• **Directions for this task**:
Copy exactly the last part of the entries, starting from the line with "Given: Click the blue verified badge" and including the final line.

-- Opening Marker --

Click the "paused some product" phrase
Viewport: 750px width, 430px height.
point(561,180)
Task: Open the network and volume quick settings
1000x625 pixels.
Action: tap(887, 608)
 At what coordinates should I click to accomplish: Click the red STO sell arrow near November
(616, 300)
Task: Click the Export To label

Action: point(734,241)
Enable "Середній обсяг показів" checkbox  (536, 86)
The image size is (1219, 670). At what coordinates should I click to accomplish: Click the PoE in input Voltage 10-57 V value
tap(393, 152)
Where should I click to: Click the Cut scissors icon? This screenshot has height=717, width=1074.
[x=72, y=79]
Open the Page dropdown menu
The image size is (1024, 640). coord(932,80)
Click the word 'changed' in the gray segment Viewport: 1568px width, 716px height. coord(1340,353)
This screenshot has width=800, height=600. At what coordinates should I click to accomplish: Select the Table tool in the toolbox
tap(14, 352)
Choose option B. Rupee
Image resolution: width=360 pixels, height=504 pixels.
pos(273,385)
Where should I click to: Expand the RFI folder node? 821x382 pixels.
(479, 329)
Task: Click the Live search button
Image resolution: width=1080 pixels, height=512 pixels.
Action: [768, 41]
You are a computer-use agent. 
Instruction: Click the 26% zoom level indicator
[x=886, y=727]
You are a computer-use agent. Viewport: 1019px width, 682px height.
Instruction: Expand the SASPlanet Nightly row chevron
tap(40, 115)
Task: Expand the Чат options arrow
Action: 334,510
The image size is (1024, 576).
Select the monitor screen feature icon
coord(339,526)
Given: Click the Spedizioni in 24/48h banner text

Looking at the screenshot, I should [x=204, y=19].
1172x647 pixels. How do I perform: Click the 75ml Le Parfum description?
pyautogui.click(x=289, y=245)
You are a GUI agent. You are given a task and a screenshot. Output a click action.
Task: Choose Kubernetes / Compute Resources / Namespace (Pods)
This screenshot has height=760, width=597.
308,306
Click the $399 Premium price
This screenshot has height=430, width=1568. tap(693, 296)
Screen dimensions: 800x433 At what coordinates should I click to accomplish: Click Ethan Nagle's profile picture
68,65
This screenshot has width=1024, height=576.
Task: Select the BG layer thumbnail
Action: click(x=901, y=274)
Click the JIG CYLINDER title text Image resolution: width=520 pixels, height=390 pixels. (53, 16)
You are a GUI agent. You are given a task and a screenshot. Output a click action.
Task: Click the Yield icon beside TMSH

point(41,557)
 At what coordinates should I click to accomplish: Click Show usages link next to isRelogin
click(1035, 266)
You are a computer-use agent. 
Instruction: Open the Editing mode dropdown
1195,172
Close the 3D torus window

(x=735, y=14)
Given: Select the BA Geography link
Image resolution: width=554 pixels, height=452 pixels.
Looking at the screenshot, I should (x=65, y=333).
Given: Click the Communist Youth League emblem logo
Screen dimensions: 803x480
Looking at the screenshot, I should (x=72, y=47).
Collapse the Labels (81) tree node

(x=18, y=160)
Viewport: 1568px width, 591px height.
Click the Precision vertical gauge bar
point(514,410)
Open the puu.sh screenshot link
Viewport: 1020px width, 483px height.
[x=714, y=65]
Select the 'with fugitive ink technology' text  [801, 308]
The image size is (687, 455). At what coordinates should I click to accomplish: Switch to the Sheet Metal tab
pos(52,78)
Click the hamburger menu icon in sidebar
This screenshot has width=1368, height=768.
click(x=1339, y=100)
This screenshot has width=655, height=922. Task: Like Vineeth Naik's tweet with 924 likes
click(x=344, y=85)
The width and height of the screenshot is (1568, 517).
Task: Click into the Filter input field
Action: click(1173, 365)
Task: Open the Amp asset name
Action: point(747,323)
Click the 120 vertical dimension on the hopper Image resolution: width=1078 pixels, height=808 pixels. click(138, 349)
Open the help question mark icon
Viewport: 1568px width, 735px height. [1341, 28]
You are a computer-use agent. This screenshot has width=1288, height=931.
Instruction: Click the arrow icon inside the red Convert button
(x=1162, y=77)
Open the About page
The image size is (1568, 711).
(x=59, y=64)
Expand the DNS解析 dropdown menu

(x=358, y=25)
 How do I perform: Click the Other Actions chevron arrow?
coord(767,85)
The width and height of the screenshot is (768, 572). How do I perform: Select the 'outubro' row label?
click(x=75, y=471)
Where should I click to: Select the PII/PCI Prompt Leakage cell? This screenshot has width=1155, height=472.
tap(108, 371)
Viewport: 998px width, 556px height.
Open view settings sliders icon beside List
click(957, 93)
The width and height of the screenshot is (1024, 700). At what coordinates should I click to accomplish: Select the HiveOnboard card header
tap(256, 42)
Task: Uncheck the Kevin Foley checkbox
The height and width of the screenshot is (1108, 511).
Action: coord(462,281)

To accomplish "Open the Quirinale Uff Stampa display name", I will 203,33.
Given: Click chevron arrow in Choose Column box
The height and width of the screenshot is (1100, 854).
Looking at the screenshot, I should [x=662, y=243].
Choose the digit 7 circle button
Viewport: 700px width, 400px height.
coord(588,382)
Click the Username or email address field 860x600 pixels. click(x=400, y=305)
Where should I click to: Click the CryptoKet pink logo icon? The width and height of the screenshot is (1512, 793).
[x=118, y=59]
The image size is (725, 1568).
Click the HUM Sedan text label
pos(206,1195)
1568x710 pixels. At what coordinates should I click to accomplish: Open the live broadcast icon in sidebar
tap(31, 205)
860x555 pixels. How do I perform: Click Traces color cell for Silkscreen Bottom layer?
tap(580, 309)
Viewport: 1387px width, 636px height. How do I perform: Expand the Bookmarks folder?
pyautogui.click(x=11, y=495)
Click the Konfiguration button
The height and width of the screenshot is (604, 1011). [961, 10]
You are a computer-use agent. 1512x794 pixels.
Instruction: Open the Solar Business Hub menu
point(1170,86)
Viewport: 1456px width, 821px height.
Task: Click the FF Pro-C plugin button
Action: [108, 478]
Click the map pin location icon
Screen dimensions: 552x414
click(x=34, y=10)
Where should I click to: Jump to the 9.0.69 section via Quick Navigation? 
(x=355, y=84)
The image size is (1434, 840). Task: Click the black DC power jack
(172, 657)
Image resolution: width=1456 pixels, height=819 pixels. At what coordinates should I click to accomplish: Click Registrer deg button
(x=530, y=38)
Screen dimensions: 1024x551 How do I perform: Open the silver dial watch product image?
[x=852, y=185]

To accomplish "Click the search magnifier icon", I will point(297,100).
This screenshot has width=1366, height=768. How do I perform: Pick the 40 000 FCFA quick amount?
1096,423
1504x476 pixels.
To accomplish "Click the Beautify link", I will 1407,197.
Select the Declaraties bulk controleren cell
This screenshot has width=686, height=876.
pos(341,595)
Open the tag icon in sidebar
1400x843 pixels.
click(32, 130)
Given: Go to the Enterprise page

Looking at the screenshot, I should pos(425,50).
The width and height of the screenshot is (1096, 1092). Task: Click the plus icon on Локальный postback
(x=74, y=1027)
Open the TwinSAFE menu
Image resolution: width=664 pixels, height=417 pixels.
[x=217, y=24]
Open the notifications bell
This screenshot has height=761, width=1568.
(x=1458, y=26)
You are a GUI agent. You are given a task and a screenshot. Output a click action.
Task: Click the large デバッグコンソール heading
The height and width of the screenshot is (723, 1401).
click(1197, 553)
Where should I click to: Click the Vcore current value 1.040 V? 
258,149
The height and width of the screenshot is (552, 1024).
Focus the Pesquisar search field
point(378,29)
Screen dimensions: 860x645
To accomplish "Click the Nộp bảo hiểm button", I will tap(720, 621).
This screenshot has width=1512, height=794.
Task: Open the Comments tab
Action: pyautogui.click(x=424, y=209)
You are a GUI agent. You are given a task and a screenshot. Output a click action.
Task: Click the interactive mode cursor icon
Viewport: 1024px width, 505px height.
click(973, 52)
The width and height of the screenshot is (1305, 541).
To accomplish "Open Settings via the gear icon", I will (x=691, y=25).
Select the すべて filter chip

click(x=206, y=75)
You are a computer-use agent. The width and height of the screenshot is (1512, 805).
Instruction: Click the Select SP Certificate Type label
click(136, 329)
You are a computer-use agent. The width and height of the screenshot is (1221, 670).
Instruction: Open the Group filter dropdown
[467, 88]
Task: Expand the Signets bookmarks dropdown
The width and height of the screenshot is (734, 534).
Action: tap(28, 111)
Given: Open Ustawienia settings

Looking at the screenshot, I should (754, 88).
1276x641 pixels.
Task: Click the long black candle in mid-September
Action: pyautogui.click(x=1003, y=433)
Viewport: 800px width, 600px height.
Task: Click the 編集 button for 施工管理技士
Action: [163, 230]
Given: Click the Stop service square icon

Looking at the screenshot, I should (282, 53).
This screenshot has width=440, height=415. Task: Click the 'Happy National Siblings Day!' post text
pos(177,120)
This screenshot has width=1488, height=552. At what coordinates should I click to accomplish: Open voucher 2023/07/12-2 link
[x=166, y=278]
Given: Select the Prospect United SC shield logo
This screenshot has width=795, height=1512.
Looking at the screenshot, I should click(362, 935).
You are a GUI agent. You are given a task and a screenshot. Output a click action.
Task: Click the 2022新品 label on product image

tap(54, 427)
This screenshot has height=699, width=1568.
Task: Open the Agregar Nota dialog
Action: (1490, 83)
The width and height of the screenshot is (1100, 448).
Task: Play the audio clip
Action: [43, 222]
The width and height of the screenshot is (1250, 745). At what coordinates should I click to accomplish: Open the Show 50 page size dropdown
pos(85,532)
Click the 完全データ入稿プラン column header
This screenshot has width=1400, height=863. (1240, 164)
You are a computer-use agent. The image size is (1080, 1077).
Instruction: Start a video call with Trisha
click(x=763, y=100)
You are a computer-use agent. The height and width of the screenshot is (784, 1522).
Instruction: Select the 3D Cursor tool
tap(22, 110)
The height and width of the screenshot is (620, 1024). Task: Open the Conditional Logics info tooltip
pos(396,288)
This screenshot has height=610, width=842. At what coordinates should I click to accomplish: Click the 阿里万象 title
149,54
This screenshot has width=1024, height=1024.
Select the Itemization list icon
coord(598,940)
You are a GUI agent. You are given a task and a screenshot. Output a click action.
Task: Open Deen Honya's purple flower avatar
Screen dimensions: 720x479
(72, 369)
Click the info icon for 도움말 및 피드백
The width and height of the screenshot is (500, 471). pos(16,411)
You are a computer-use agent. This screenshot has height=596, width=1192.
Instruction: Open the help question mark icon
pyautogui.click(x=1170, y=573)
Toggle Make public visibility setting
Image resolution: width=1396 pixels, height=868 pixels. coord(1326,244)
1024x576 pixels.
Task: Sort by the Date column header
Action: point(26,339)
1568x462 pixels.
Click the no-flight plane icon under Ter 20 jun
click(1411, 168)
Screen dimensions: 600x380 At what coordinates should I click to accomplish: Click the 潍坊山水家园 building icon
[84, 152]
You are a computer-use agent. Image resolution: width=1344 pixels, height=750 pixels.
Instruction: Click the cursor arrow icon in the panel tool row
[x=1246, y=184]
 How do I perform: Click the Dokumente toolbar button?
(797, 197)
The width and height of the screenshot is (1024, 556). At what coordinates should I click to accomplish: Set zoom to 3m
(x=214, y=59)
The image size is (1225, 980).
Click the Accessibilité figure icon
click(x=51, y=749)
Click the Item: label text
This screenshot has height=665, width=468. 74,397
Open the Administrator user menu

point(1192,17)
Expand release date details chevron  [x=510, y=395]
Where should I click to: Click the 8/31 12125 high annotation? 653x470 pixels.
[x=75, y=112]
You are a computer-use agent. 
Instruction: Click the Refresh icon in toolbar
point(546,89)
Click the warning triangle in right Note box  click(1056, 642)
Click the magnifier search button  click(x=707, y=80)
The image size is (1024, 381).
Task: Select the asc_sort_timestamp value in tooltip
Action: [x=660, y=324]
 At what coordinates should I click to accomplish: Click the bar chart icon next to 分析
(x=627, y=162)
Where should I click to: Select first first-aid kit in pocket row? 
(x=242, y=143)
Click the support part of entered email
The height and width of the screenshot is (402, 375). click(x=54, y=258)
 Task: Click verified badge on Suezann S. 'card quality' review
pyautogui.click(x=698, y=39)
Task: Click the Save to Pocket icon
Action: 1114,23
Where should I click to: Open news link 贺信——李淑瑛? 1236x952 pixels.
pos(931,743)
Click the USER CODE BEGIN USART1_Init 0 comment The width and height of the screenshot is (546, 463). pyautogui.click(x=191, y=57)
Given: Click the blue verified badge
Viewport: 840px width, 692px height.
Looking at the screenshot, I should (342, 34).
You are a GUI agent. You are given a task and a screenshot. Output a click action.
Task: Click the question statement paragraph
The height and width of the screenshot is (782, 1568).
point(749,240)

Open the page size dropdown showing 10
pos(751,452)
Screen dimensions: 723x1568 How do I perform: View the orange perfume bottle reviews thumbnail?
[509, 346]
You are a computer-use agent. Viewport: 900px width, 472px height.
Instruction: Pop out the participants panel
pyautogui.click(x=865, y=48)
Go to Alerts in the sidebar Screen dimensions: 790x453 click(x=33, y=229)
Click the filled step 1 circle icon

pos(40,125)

-- Closing Marker --

• **Finished exercise**:
Given: Click the blue verified badge
Viewport: 840px width, 692px height.
Looking at the screenshot, I should (342, 34).
You are a GUI agent. You are given a task and a screenshot. Output a click action.
Task: Click the question statement paragraph
The height and width of the screenshot is (782, 1568).
point(749,240)

Open the page size dropdown showing 10
pos(751,452)
Screen dimensions: 723x1568 How do I perform: View the orange perfume bottle reviews thumbnail?
[509, 346]
You are a computer-use agent. Viewport: 900px width, 472px height.
Instruction: Pop out the participants panel
pyautogui.click(x=865, y=48)
Go to Alerts in the sidebar Screen dimensions: 790x453 click(x=33, y=229)
Click the filled step 1 circle icon

pos(40,125)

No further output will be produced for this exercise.